Brayton Hall, Sailaja Karra
Our aim was to determine the most important features for anticipating a country's life expectancy. Many features are economic in nature, and determining the most predictive ones may inform more effective resource allocation to increase life expectancy.
Our data was collected via Kaggle from the World Health Organization's Life Expectancy dataset under its Global Health Observatory (GHO). Important features among 22 initial independent variables include:
- schooling
- adult mortality rate
- bmi
- income index
- HIV/AIDS ratio
- infant mortality
- gdp
- population
We chose to drop 'Hepatitis B' due to missing values, as well as Country and Year because they were dominating other predictors. We then imputed median for 'schooling', 'alcohol', 'GDP', and all economic features missing values. We turned our only binary categorical variable 'Status', into 0 or 1 for 'Developing' or 'Developed', and dropped all remaining missing values.
We noticed immediate strong correlations between the following features and our target variable (lifex): schooling .78, adult_mort -.67, bmi .59, status .51. Scatterplots showed a strong linear relationship with lifex.
We used recursive feature engineering with cross validation, linear regression, Lasso L1, Ridge L2, and GridSearchCV to produce our best model : Ridge L2 (alpha: .01) with a root mean squared error of 3.69, meaning it is, on average, 3.69 years off when predicting the true values.
Recursive feature elimination revealed the most important features in our model, with Income (Composition of Resources) as the main driving factor for life expectancy, followed by Schooling and HIV/AIDS. Our residuals from the model are normally distributed and symmetric, indicating that the assumptions of linearity and homoscedasticity are met.

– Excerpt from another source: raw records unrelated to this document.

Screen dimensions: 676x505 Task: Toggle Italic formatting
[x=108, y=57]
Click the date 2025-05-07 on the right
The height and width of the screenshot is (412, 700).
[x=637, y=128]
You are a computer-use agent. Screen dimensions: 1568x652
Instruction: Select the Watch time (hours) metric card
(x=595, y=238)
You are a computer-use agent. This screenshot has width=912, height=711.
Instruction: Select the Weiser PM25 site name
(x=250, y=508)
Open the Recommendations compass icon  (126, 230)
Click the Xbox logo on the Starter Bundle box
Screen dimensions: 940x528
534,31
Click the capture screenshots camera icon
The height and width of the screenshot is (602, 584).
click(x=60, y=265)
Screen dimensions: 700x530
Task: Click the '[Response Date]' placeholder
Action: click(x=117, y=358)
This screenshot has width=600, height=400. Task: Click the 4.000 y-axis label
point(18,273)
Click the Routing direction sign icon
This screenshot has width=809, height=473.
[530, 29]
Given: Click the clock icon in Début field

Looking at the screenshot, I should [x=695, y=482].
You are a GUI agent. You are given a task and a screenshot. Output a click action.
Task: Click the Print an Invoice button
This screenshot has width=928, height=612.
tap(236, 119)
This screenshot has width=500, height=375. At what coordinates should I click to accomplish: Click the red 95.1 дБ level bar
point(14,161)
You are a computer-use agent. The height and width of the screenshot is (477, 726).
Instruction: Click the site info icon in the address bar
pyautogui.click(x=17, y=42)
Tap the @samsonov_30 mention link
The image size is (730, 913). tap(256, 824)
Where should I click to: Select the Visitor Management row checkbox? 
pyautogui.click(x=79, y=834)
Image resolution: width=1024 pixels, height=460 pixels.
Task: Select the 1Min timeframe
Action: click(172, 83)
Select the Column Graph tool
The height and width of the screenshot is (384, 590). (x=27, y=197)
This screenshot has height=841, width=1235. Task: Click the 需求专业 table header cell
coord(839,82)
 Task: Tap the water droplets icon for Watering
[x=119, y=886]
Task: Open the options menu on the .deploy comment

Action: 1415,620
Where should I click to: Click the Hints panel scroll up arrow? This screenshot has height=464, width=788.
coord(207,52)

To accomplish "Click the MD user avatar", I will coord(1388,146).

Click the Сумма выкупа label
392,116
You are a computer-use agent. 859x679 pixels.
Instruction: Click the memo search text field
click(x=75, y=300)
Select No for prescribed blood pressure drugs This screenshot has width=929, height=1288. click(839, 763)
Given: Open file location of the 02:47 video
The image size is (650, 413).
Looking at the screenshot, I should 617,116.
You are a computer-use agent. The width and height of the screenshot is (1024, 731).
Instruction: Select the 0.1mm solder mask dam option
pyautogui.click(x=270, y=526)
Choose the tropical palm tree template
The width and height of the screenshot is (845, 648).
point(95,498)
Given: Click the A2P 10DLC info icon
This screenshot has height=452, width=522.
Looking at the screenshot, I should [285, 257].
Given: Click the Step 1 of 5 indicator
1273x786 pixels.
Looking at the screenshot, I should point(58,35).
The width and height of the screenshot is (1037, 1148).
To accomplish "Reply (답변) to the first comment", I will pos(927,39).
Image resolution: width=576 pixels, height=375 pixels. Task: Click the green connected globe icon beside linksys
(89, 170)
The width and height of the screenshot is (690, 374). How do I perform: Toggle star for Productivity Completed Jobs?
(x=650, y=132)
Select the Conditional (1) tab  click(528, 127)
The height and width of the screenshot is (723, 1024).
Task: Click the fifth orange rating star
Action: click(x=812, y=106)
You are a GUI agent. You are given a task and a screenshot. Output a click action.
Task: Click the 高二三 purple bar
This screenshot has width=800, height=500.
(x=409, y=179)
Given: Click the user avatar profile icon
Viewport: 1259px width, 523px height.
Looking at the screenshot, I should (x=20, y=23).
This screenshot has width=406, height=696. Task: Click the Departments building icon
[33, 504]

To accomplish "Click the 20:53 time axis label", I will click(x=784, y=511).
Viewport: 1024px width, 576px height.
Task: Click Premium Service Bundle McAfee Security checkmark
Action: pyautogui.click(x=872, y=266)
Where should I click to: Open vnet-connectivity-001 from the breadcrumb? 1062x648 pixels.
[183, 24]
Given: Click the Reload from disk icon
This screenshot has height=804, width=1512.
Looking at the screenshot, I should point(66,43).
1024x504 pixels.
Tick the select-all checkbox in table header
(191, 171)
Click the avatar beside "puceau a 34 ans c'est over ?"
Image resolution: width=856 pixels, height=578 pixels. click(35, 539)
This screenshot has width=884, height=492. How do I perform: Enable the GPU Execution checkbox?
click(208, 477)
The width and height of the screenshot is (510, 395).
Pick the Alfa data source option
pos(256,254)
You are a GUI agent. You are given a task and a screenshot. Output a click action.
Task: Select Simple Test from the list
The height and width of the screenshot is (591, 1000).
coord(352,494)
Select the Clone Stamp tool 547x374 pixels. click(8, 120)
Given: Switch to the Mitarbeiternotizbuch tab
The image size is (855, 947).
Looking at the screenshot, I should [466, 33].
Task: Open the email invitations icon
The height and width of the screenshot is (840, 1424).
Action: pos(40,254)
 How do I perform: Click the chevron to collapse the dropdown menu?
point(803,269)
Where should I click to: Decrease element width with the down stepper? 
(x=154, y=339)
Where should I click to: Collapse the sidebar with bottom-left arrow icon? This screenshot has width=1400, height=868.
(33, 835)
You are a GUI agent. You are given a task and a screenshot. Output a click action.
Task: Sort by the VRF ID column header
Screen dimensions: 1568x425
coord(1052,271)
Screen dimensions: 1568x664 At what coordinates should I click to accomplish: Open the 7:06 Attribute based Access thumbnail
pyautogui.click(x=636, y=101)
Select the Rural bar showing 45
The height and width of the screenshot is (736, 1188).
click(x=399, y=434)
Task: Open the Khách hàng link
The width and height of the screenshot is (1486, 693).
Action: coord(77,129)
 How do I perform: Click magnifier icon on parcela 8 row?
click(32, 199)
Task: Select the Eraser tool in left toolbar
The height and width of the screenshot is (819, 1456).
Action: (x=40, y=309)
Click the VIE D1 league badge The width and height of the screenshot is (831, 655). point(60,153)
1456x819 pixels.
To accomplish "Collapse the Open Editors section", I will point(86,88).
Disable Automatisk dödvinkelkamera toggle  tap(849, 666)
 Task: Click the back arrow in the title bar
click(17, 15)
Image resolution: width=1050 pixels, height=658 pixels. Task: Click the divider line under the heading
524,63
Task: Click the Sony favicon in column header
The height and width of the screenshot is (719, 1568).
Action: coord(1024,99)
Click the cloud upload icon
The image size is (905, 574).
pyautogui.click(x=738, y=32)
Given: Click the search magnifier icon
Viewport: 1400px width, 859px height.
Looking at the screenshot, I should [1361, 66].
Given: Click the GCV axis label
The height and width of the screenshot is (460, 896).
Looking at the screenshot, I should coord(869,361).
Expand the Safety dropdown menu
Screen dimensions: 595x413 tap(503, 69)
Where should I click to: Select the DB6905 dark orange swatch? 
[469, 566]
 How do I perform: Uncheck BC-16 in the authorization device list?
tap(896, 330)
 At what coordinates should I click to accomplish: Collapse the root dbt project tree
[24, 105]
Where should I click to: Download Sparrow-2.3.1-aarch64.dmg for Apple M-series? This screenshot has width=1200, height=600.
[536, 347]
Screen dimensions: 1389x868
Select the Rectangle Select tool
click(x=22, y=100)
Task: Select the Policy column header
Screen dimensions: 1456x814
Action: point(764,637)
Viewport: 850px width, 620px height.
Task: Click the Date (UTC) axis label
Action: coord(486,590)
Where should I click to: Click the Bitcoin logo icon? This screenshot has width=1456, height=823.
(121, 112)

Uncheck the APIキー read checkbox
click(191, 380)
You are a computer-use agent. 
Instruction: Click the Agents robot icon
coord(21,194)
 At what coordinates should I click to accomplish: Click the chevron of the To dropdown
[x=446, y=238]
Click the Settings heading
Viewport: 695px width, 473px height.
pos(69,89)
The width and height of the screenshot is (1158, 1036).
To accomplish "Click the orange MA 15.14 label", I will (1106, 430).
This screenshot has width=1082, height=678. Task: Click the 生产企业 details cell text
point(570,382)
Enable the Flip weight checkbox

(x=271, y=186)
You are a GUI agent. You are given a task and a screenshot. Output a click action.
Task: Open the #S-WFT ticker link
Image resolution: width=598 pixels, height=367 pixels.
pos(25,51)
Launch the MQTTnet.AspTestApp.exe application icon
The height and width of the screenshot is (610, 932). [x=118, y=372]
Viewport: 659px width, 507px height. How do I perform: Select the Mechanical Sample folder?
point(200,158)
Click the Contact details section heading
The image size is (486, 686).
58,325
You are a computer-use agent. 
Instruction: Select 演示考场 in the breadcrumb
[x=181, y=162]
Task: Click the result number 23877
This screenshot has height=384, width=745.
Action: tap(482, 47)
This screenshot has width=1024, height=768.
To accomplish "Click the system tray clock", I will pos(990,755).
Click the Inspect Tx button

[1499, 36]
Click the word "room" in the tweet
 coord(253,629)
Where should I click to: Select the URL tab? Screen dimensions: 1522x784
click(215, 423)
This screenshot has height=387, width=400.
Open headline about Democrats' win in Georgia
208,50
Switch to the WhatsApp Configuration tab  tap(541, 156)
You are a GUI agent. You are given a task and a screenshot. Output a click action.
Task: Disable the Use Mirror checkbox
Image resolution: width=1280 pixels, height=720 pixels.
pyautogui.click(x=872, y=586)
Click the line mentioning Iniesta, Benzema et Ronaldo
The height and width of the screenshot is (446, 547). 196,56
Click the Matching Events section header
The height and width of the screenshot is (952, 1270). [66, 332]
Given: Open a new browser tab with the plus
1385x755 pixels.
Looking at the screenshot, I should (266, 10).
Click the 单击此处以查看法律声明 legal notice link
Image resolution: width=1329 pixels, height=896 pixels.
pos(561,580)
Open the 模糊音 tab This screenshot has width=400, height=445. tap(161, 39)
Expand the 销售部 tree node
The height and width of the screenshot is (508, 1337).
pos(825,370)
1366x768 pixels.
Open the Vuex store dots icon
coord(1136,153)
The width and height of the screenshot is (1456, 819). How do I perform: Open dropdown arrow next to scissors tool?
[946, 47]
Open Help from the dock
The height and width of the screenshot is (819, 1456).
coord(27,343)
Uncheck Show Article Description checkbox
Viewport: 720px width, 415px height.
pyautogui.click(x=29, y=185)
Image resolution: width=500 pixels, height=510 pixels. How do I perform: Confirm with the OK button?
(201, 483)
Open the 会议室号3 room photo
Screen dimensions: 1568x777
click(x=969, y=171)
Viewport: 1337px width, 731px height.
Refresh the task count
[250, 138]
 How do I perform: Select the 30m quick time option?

From our Ridge L2 model, using recursive feature selection, we concluded that the most important features for determining a country's life expectancy are Income (Composition of Resources), Schooling, and HIV/AIDS, though it would be incorrect to conclude that improving these factors automatically increases life expectancy. These features are mostly likely pointers for deeper factors in countries that are more causally related to Life Expectancy, which further research could identify in order to make effective public policy decisions.